• Short exercise:
Rewrite the rows below, replacing "Image resolution" with "Screen resolution" wherever it appears and leaving everything else as it is.

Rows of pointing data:
====
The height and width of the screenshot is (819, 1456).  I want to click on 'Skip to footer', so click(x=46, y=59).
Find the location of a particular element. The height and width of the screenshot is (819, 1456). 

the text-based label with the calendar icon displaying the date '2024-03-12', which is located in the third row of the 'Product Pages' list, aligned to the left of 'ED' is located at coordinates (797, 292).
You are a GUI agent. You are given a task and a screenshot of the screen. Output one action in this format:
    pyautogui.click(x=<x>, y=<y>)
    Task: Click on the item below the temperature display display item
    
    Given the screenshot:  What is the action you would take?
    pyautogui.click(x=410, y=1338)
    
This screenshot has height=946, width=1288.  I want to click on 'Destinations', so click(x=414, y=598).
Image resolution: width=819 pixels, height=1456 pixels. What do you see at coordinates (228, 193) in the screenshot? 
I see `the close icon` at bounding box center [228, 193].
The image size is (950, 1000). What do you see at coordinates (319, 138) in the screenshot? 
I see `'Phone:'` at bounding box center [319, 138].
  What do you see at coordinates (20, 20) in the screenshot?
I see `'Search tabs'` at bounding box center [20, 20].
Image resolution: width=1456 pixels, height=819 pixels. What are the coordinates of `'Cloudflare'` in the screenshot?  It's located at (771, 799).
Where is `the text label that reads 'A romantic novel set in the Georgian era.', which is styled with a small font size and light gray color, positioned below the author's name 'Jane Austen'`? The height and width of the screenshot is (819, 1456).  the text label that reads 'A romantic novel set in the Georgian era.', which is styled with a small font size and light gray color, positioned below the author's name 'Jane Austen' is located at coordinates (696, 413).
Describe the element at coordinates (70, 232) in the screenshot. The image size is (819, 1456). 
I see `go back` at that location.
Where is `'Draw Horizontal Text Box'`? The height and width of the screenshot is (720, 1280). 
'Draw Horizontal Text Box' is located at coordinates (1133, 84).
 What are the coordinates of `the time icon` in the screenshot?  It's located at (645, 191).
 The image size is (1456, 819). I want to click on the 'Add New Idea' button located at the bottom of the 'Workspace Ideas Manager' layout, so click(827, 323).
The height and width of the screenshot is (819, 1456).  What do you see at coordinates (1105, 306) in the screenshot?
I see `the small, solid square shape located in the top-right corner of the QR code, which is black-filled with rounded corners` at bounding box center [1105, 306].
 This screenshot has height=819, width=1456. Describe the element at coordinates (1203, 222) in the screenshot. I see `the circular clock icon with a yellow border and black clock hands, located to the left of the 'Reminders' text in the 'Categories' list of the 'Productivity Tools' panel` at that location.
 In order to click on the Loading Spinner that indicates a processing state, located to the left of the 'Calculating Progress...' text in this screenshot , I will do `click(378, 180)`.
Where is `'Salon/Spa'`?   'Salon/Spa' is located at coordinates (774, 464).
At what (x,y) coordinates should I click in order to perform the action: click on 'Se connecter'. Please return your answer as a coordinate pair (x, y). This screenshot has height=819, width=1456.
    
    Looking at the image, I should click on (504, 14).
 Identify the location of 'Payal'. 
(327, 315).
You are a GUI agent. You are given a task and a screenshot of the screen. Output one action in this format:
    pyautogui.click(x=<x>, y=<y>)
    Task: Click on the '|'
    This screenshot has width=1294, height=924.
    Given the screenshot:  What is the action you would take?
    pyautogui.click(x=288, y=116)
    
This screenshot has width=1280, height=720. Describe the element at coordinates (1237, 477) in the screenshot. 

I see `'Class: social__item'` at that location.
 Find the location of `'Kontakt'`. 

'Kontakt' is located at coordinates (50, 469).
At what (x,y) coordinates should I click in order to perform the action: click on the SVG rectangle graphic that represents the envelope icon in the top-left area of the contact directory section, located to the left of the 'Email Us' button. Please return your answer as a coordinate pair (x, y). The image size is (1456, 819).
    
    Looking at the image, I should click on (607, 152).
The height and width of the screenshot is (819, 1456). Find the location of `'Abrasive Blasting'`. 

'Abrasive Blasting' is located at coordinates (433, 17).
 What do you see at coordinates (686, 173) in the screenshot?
====
• Response to the exercise:
The height and width of the screenshot is (819, 1456).  I want to click on 'Skip to footer', so click(x=46, y=59).
Find the location of a particular element. The height and width of the screenshot is (819, 1456). 

the text-based label with the calendar icon displaying the date '2024-03-12', which is located in the third row of the 'Product Pages' list, aligned to the left of 'ED' is located at coordinates (797, 292).
You are a GUI agent. You are given a task and a screenshot of the screen. Output one action in this format:
    pyautogui.click(x=<x>, y=<y>)
    Task: Click on the item below the temperature display display item
    
    Given the screenshot:  What is the action you would take?
    pyautogui.click(x=410, y=1338)
    
This screenshot has height=946, width=1288.  I want to click on 'Destinations', so click(x=414, y=598).
Screen resolution: width=819 pixels, height=1456 pixels. What do you see at coordinates (228, 193) in the screenshot? 
I see `the close icon` at bounding box center [228, 193].
The image size is (950, 1000). What do you see at coordinates (319, 138) in the screenshot? 
I see `'Phone:'` at bounding box center [319, 138].
  What do you see at coordinates (20, 20) in the screenshot?
I see `'Search tabs'` at bounding box center [20, 20].
Screen resolution: width=1456 pixels, height=819 pixels. What are the coordinates of `'Cloudflare'` in the screenshot?  It's located at (771, 799).
Where is `the text label that reads 'A romantic novel set in the Georgian era.', which is styled with a small font size and light gray color, positioned below the author's name 'Jane Austen'`? The height and width of the screenshot is (819, 1456).  the text label that reads 'A romantic novel set in the Georgian era.', which is styled with a small font size and light gray color, positioned below the author's name 'Jane Austen' is located at coordinates (696, 413).
Describe the element at coordinates (70, 232) in the screenshot. The image size is (819, 1456). 
I see `go back` at that location.
Where is `'Draw Horizontal Text Box'`? The height and width of the screenshot is (720, 1280). 
'Draw Horizontal Text Box' is located at coordinates (1133, 84).
 What are the coordinates of `the time icon` in the screenshot?  It's located at (645, 191).
 The image size is (1456, 819). I want to click on the 'Add New Idea' button located at the bottom of the 'Workspace Ideas Manager' layout, so click(827, 323).
The height and width of the screenshot is (819, 1456).  What do you see at coordinates (1105, 306) in the screenshot?
I see `the small, solid square shape located in the top-right corner of the QR code, which is black-filled with rounded corners` at bounding box center [1105, 306].
 This screenshot has height=819, width=1456. Describe the element at coordinates (1203, 222) in the screenshot. I see `the circular clock icon with a yellow border and black clock hands, located to the left of the 'Reminders' text in the 'Categories' list of the 'Productivity Tools' panel` at that location.
 In order to click on the Loading Spinner that indicates a processing state, located to the left of the 'Calculating Progress...' text in this screenshot , I will do `click(378, 180)`.
Where is `'Salon/Spa'`?   'Salon/Spa' is located at coordinates (774, 464).
At what (x,y) coordinates should I click in order to perform the action: click on 'Se connecter'. Please return your answer as a coordinate pair (x, y). This screenshot has height=819, width=1456.
    
    Looking at the image, I should click on (504, 14).
 Identify the location of 'Payal'. 
(327, 315).
You are a GUI agent. You are given a task and a screenshot of the screen. Output one action in this format:
    pyautogui.click(x=<x>, y=<y>)
    Task: Click on the '|'
    This screenshot has width=1294, height=924.
    Given the screenshot:  What is the action you would take?
    pyautogui.click(x=288, y=116)
    
This screenshot has width=1280, height=720. Describe the element at coordinates (1237, 477) in the screenshot. 

I see `'Class: social__item'` at that location.
 Find the location of `'Kontakt'`. 

'Kontakt' is located at coordinates (50, 469).
At what (x,y) coordinates should I click in order to perform the action: click on the SVG rectangle graphic that represents the envelope icon in the top-left area of the contact directory section, located to the left of the 'Email Us' button. Please return your answer as a coordinate pair (x, y). The image size is (1456, 819).
    
    Looking at the image, I should click on (607, 152).
The height and width of the screenshot is (819, 1456). Find the location of `'Abrasive Blasting'`. 

'Abrasive Blasting' is located at coordinates (433, 17).
 What do you see at coordinates (686, 173) in the screenshot?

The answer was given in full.